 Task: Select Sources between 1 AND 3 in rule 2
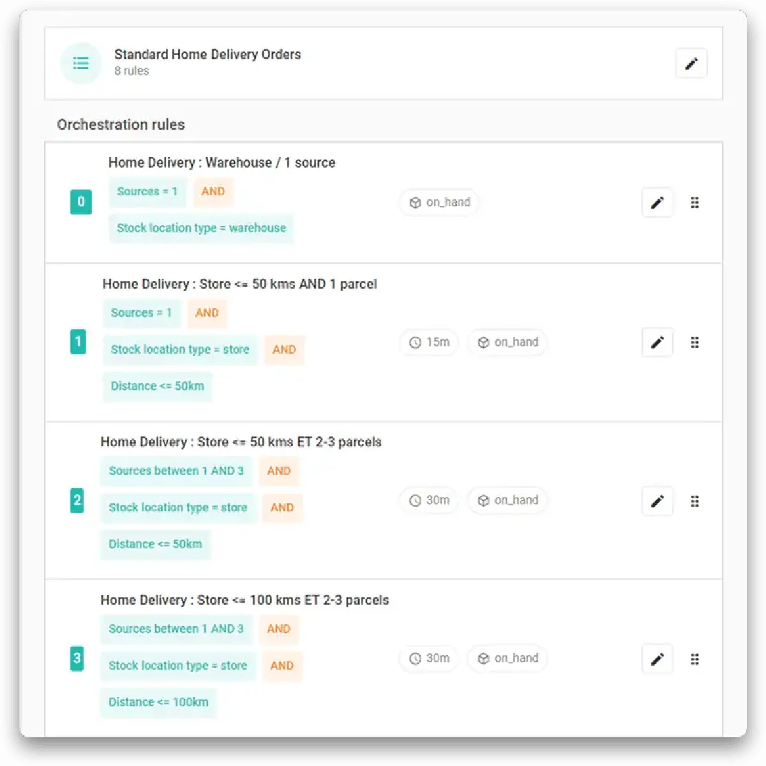pos(176,471)
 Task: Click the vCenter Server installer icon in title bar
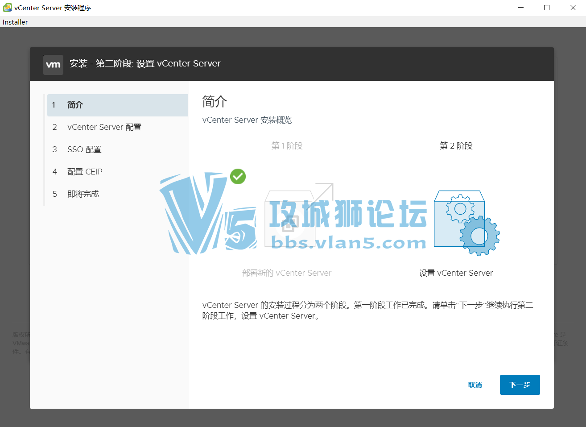coord(7,7)
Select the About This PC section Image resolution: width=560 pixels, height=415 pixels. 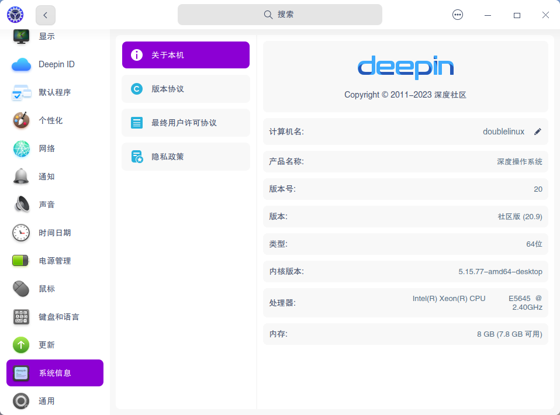coord(185,54)
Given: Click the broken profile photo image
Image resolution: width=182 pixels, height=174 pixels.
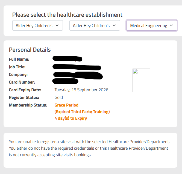Looking at the screenshot, I should pos(141,80).
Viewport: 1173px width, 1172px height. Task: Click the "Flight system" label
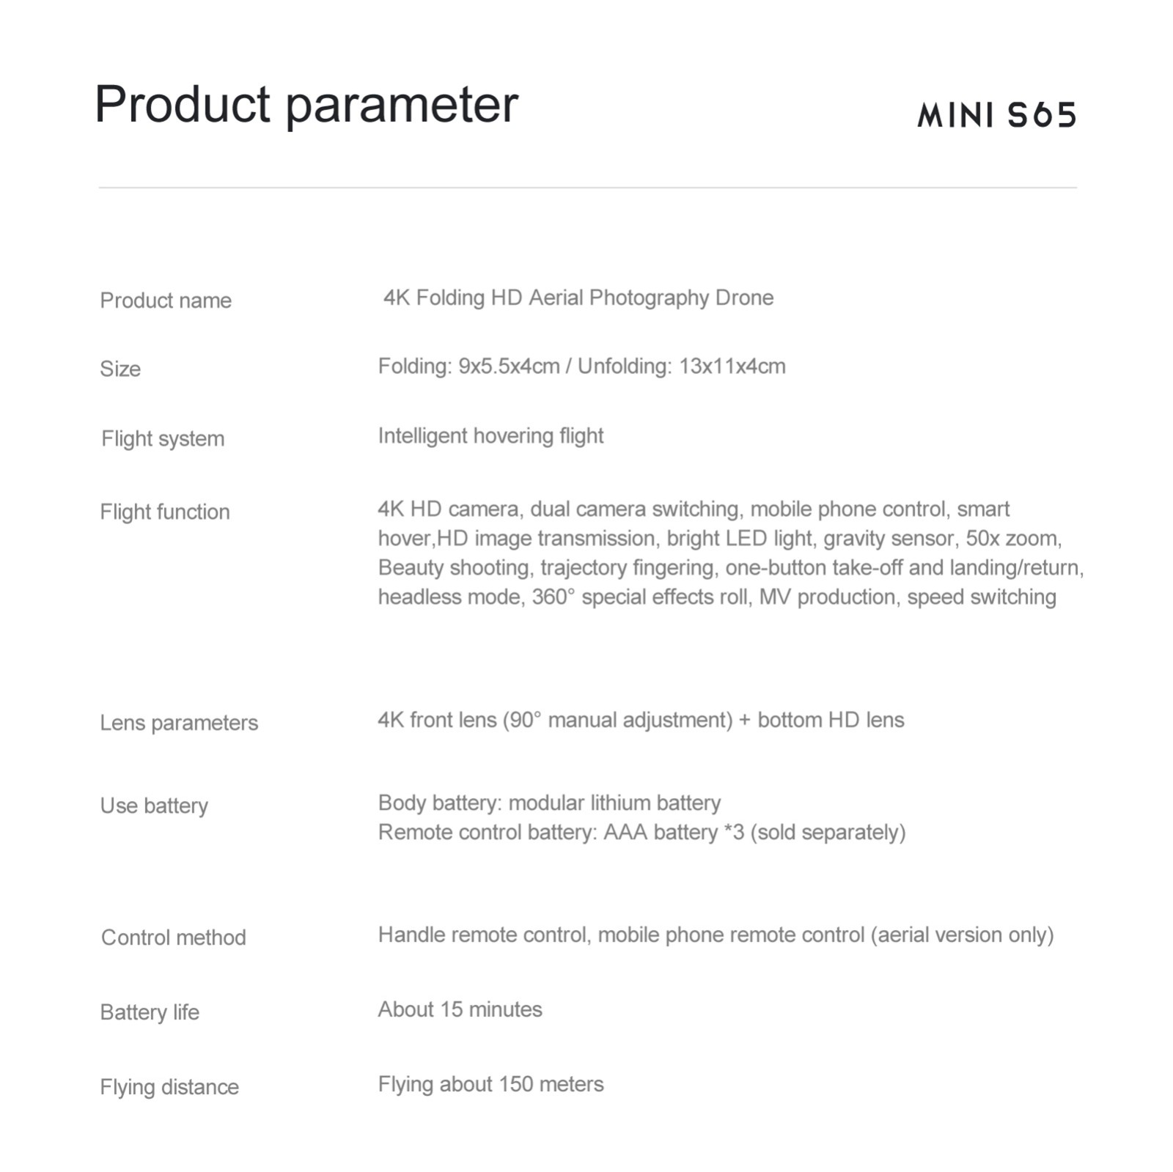[x=163, y=439]
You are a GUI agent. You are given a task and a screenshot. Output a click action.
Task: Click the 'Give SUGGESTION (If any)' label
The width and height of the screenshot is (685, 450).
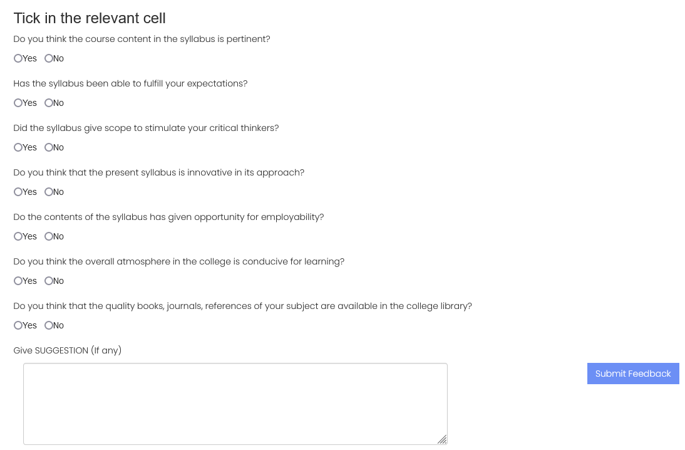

.....

• [YOUR GOAL]
Write out the records word for word, starting at the line containing "Given: Click the broken profile photo image" and continuing through the end, both ends included. Leave the pictures out.

• [ANSWER TO THIS PROBLEM]
Given: Click the broken profile photo image
Image resolution: width=182 pixels, height=174 pixels.
Looking at the screenshot, I should pos(141,80).
Viewport: 1173px width, 1172px height. Task: Click the "Flight system" label
[x=163, y=439]
You are a GUI agent. You are given a task and a screenshot. Output a click action.
Task: Click the 'Give SUGGESTION (If any)' label
The width and height of the screenshot is (685, 450).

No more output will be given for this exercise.